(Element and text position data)
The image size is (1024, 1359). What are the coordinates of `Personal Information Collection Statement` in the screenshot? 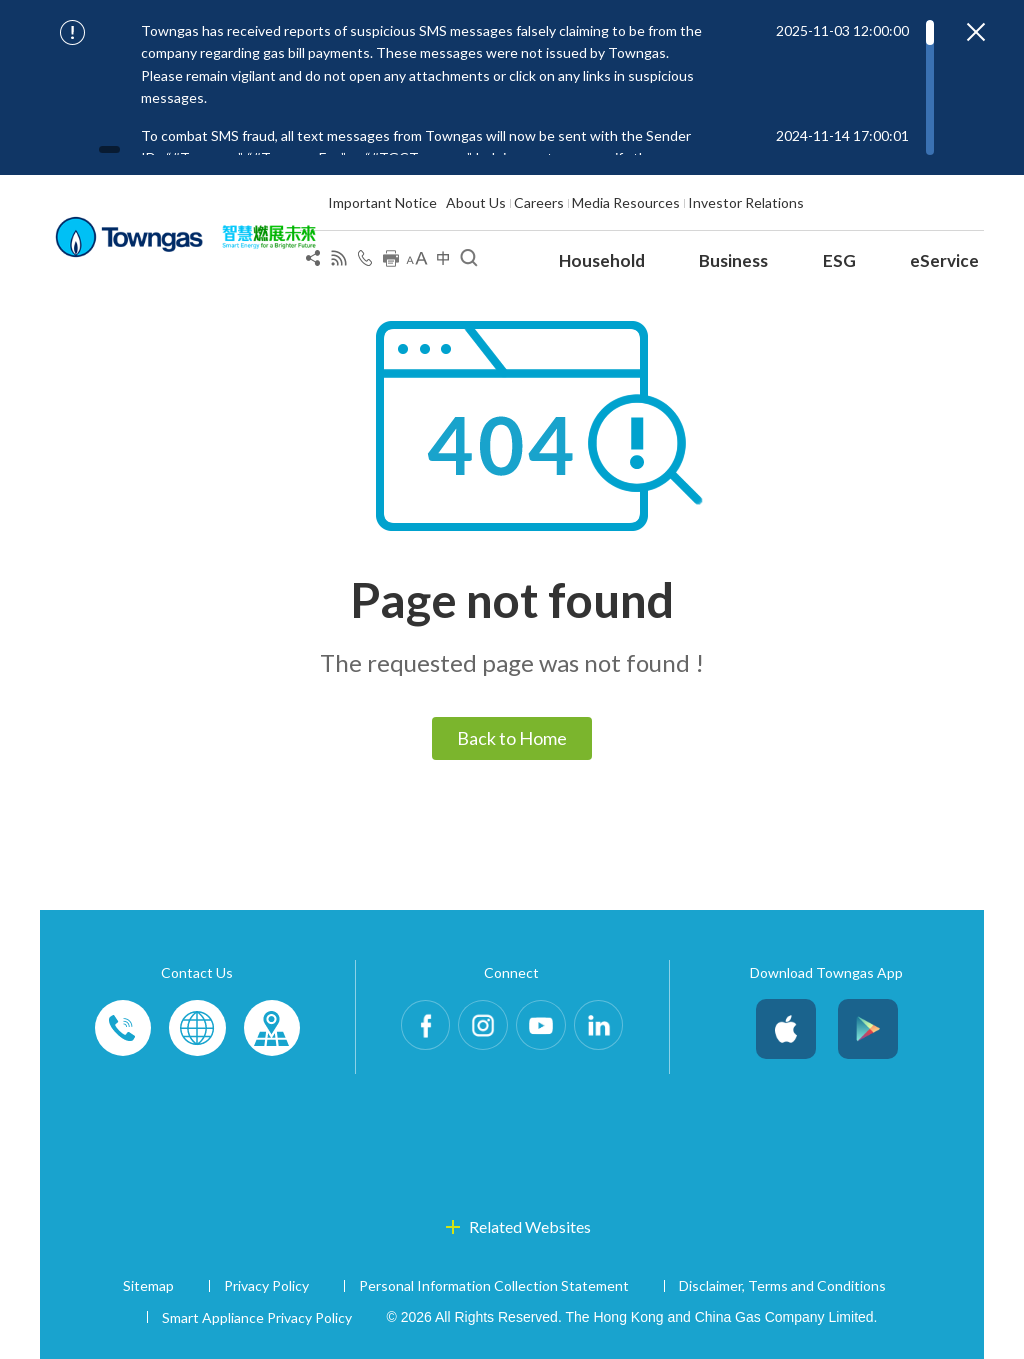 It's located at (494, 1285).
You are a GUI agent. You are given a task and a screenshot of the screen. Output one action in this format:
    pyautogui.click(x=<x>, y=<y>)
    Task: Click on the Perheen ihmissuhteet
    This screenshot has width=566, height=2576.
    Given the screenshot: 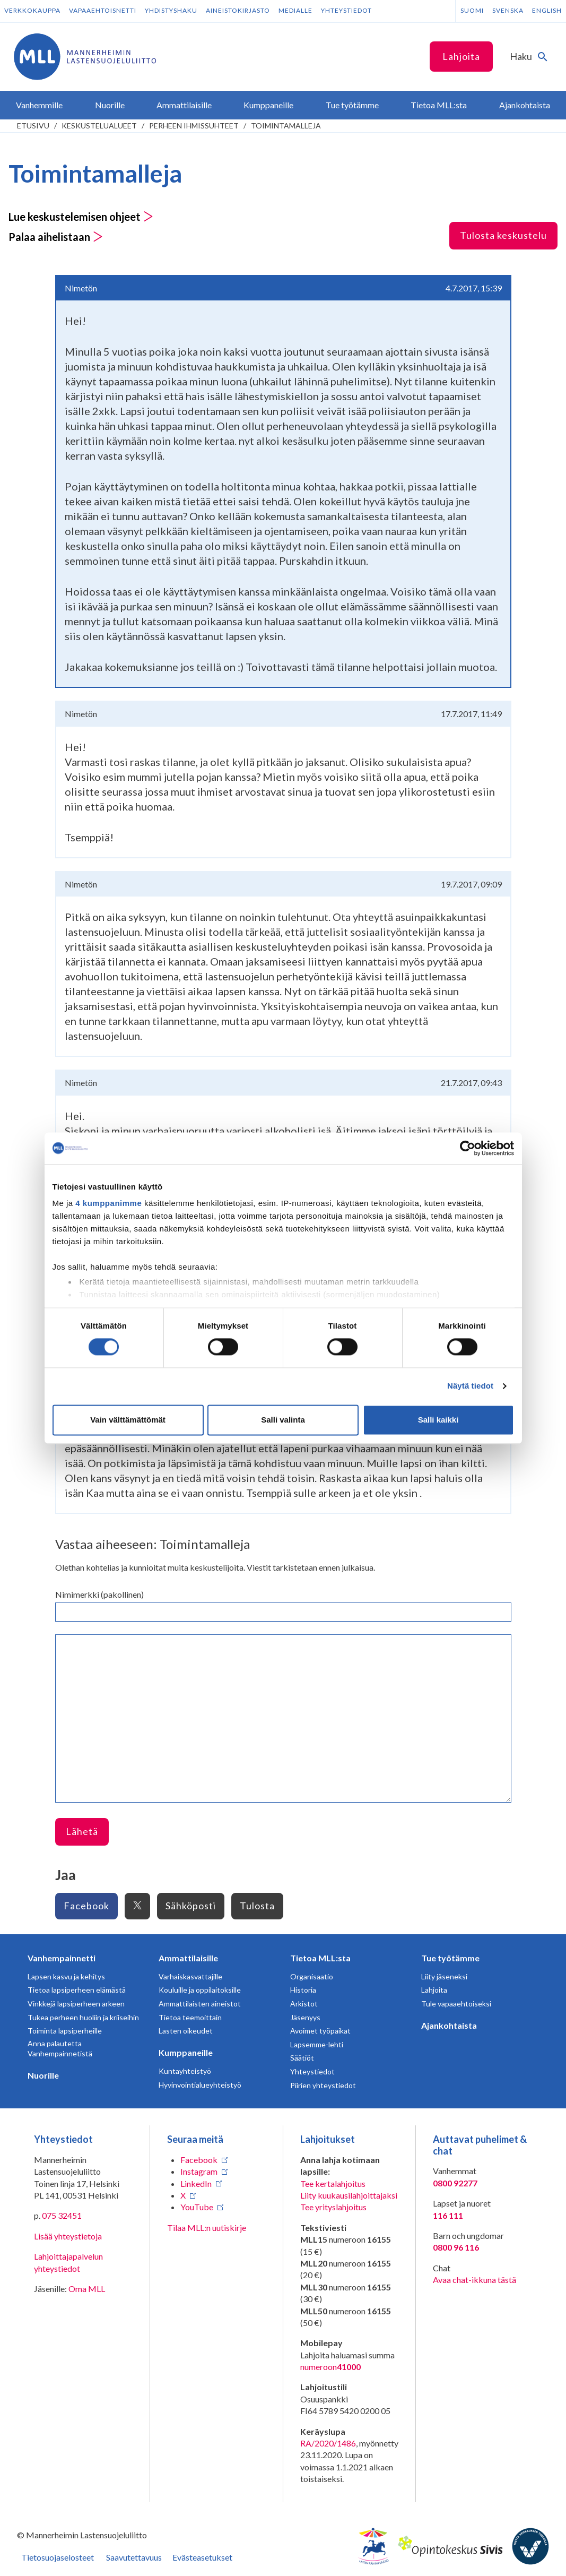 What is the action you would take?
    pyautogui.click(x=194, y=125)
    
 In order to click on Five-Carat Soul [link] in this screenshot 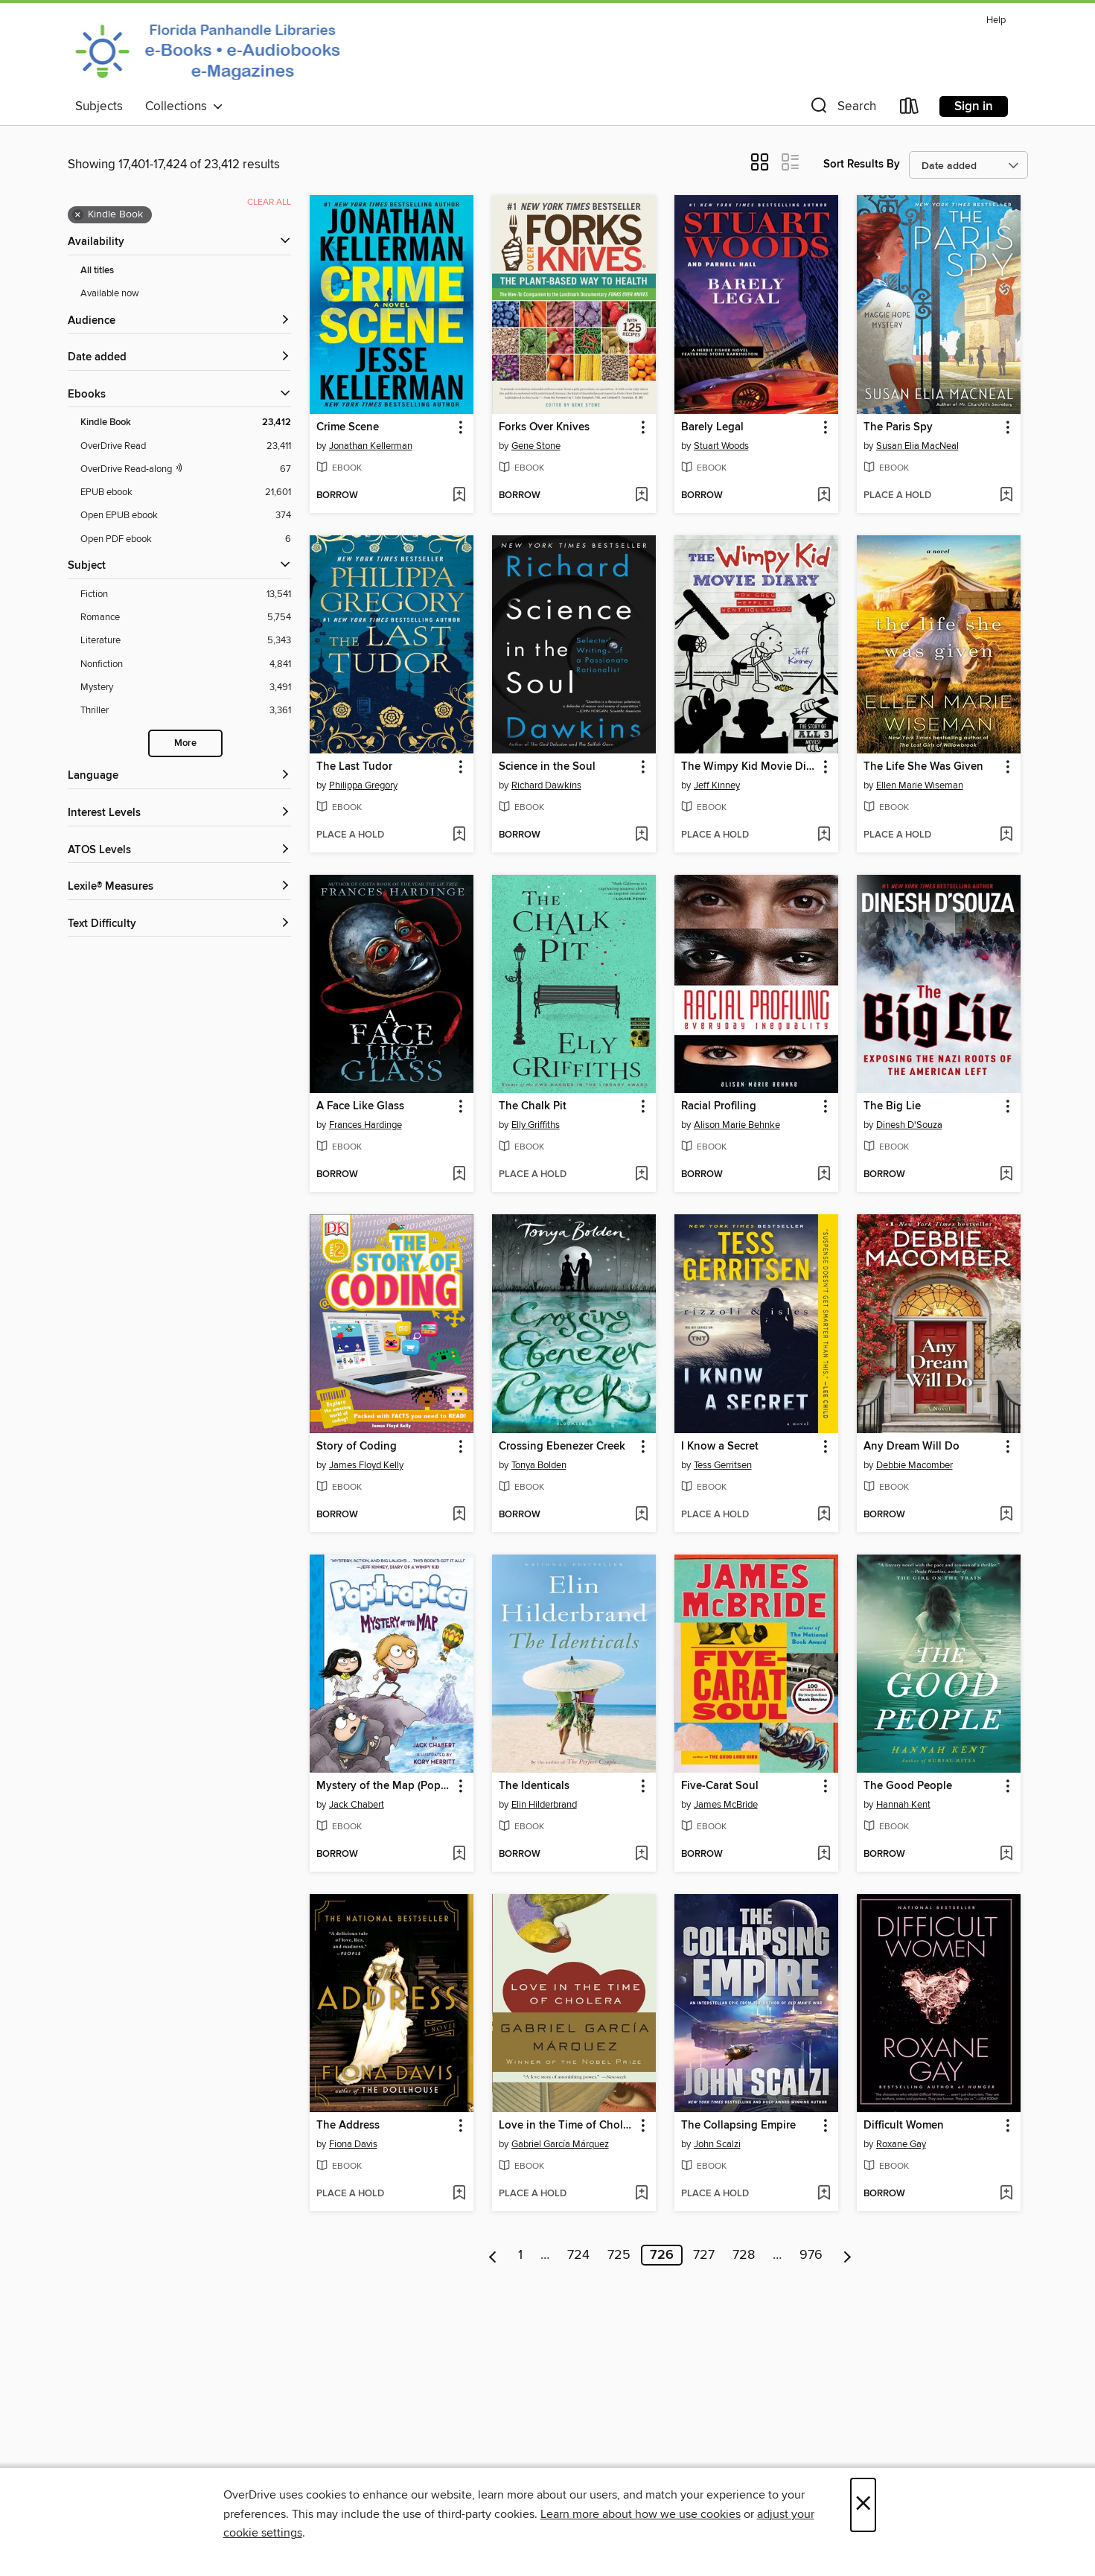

→ **What you should do**:
Please output the stretch of the data from the line that contains "You are a GUI" through the line that contains "This screenshot has", both included, with each line repeated word for word.

→ **Result of the task**:
You are a GUI agent. You are given a task and a screenshot of the screen. Output one action in this format:
    pyautogui.click(x=<x>, y=<y>)
    Task: Click on the Perheen ihmissuhteet
    This screenshot has width=566, height=2576.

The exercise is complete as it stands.